Hospital: Hospital Universitario Nuestra Señora de Candelaria.
Aut@r o Autores: S. Benítez Rivero, C. Marichal Hernández, J. Díaz Gutiérrez, M. Fdez. Del Castillo Ascanio, Y. El Khatib Ghzal, V. Pantoja Ortiz.
A 63-year-old male patient with a car accident, suffering a frontal collision. The patient complained of thoracic pain, with no additional symptomatology. He was hemodynamically stable. Axial contrast-enhanced CT scan showed a post traumatic contained pseudoaneurysm in the aortic isthmus, 2.5 cm distal to the origin of the left subclavian artery, associated to an extensive periaortic hematoma in direct continuity with the wall of the descending thoracic aorta. Additional CT findings included bilateral rib fractures and right lung contusion. The brain, neck and abdominal CT findings were unremarkable.
Acute traumatic aortic injury (ATAI) is a critical life-threatening event with a substantial morbility and mortality, requiring a prompt diagnosis and management. Of all cases of blunt trauma resulting in substantial injury to the thorax, motor vehicle collisions account for a majority. In a stable patient, multidetector CT is the diagnostic test of choice. Thoracic aortic injury is the most frequent type of ATAI. The aortic isthmus is the most common location due to its relatively immobile position within the thorax. The severity of injury at this location may range from minimal intimal injury to frank rupture with active extravasation. Direct signs of ATAI include an intimal flap, traumatic pseudoaneurysm, intraluminal mural thrombus, abnormal aortic contour, and sudden change in aortic caliber (aortic “pseudocoarctation”). Rarely, a true dissection may occur. Frank aortic rupture with active extravasation is also exceedingly rare. Injuries that only involve the intima are classified as minimal aortic injuries. Indirect signs of aortic injury include mediastinal hematoma and aortic parietal hematoma (periaortic hematoma). However, periaortic hematoma is much more suggestive of aortic injury than isolated mediastinal hematoma that does not affect the periaortic fat plane.?

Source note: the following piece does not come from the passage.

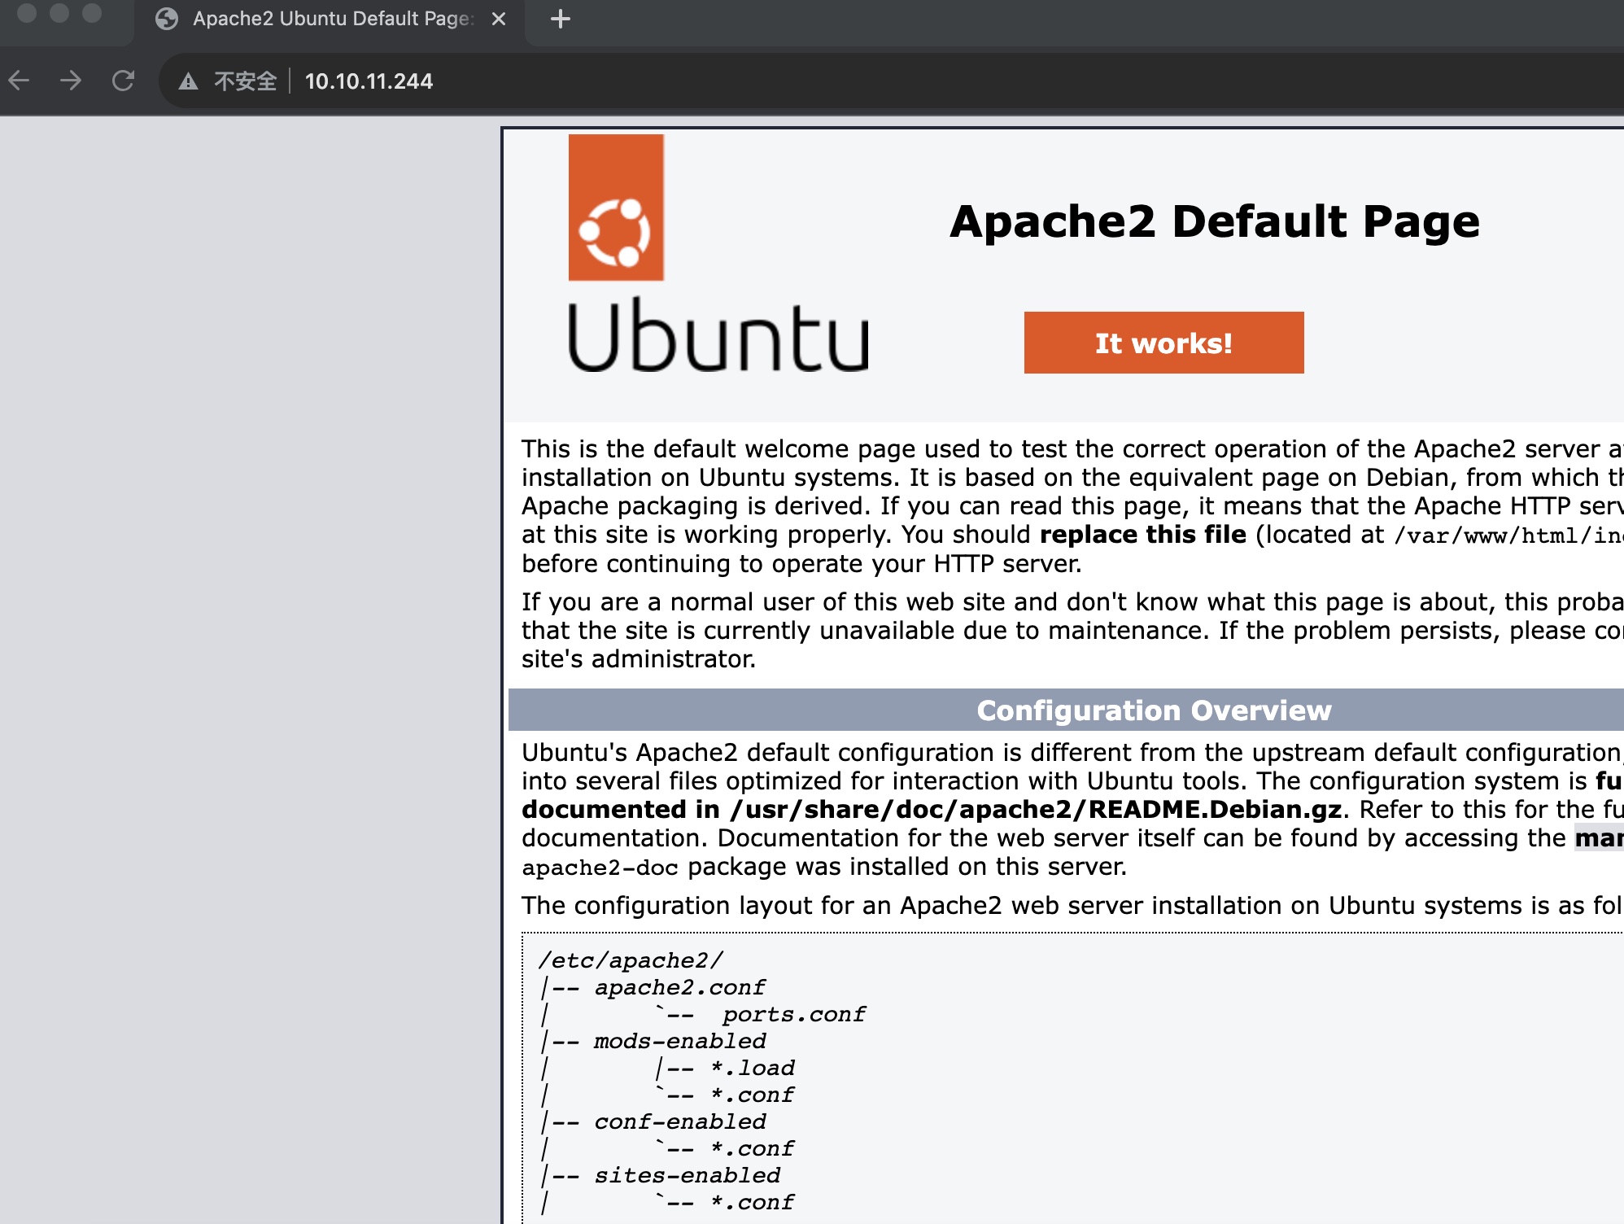Click the globe favicon in the tab
This screenshot has height=1224, width=1624.
(167, 19)

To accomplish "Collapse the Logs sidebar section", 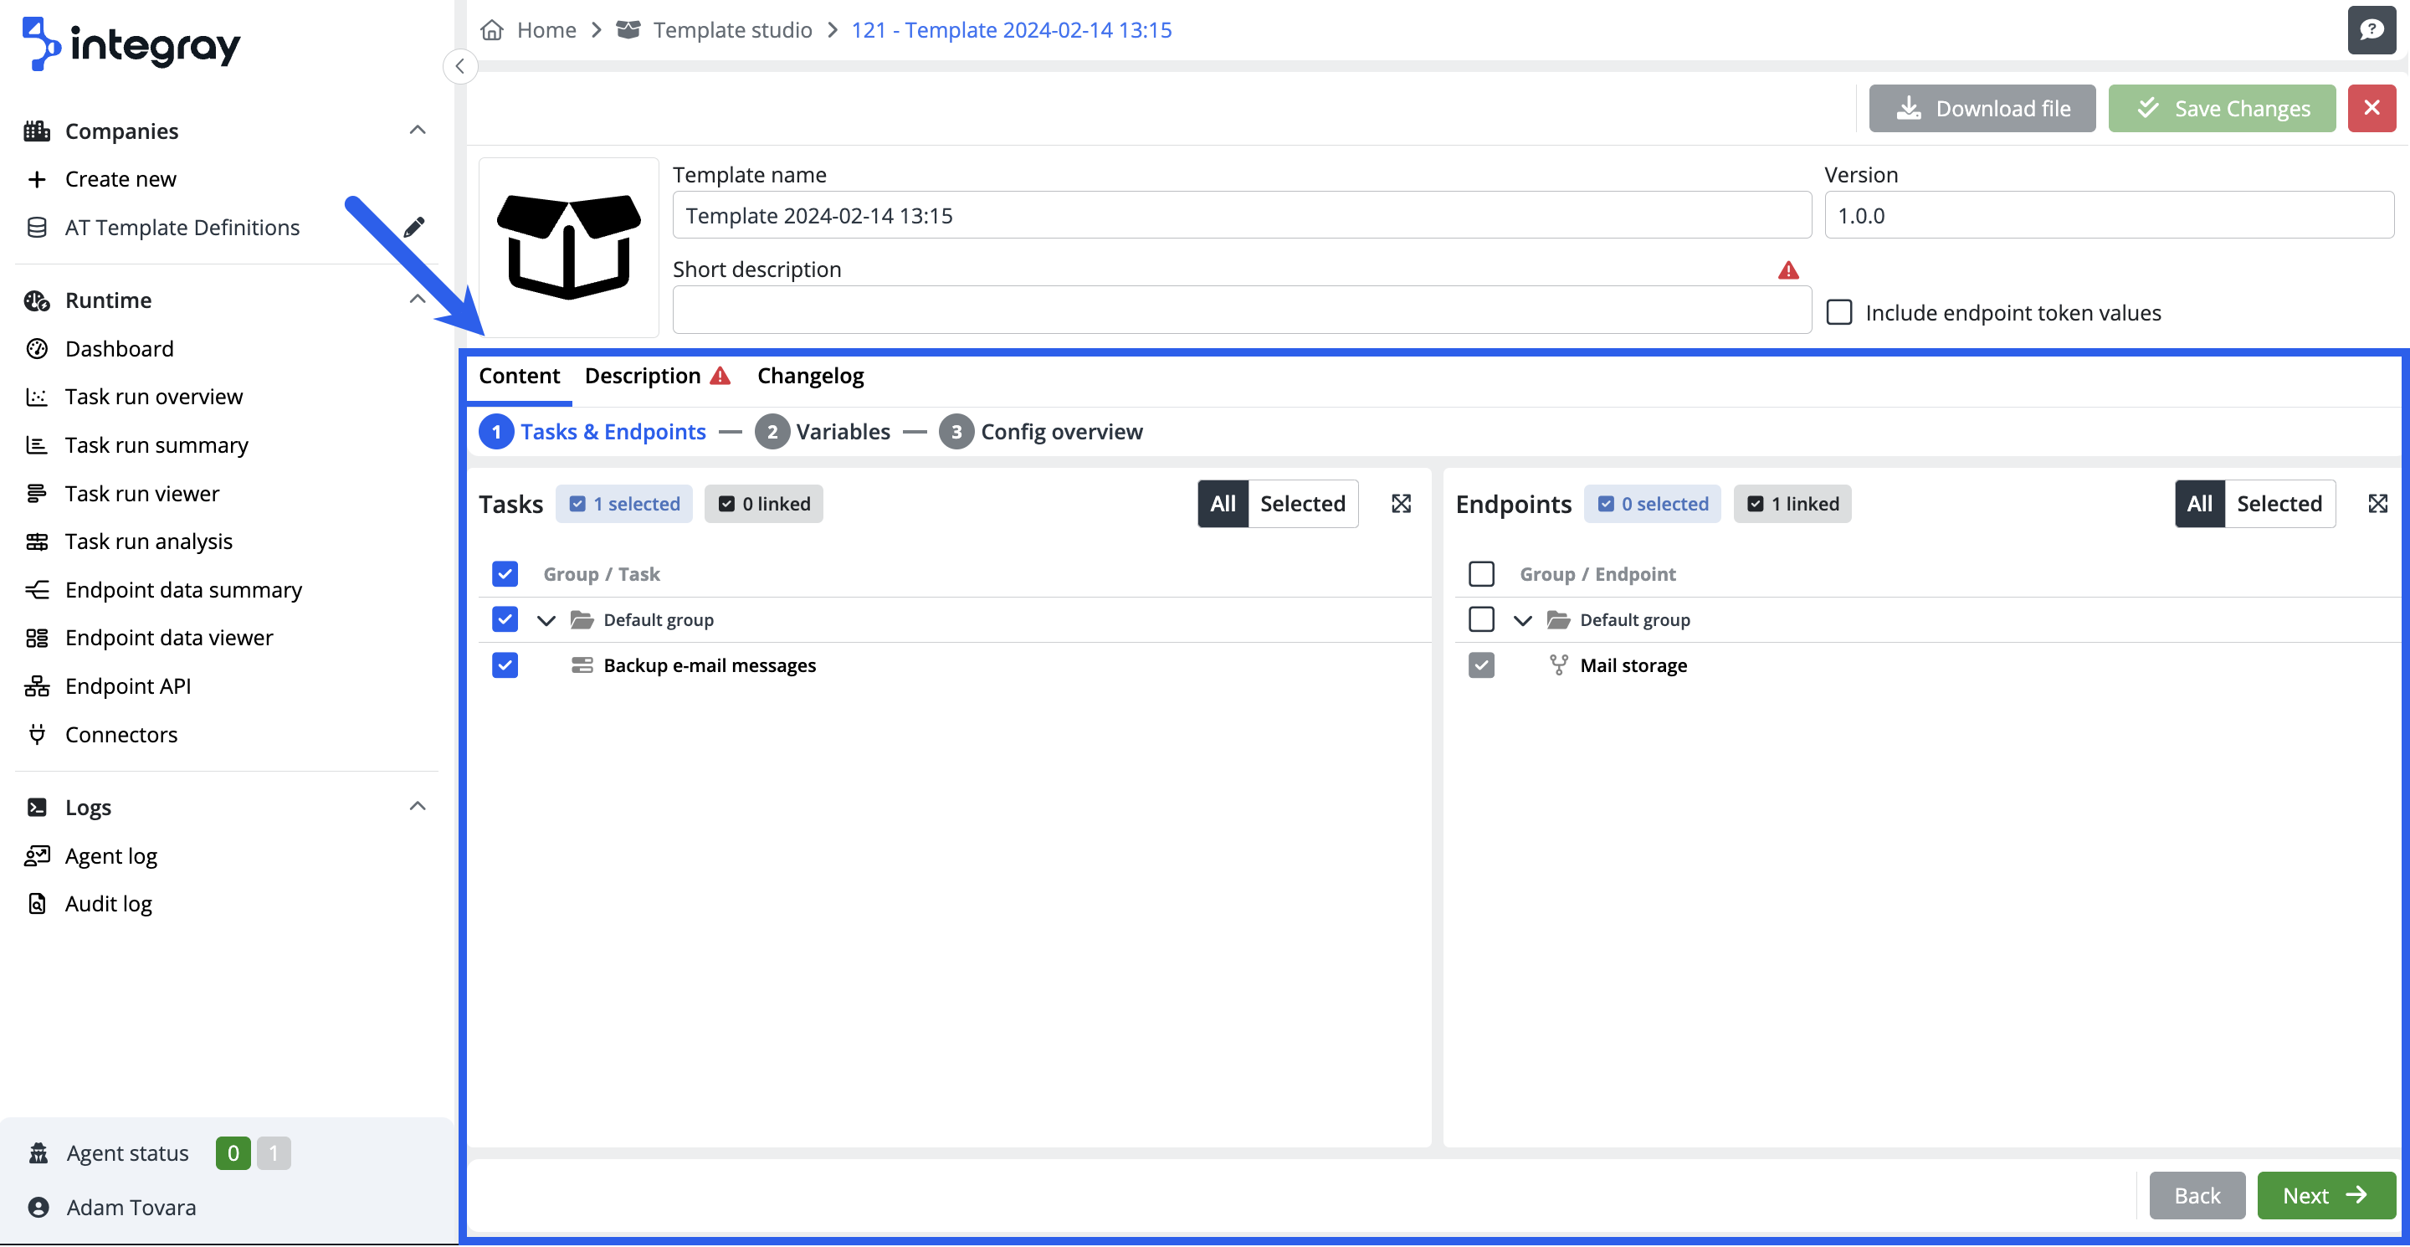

Multidetector CT is the diagnostic modality for the evaluation and accurate diagnosis of thoracic trauma. In patients with unequivocal evidence of aortic injury no further imaging is necessary. It is essential for the radiologists to be aware of the wide range ofpresentations and the various imaging findings, considering that ATAI is a lifethreatening condition with a high morbility and mortality.
- Steenburg SD, Ravenel JG, Ikonomidis JS, Schönholz C, Reeves S. Acute Traumatic Aortic Injury: Imaging Evaluation and Management. Radiology 2008, 248: 748-762. - Yahia DA, Bouvier A, Nedelcu C, Urdulashvili M, Thouveny F, Ridereau C, et al. Imaging of
(A, B) Axial thoracic contrast-enhanced CT shows a post traumatic contained pseudoaneurysm at the level of the aortic isthmus, distal to the origin of the left subclavian artery (white arrow), with an extensive periaortic hematoma in direct continuity with the wall of the descending thoracic aorta (orange arrow). (C) Sagittal contrast-enhanced CT reformation shows the pseudoaneurysm (white arrow) and the craniocaudal extension of the periaortic hematoma (orange arrow).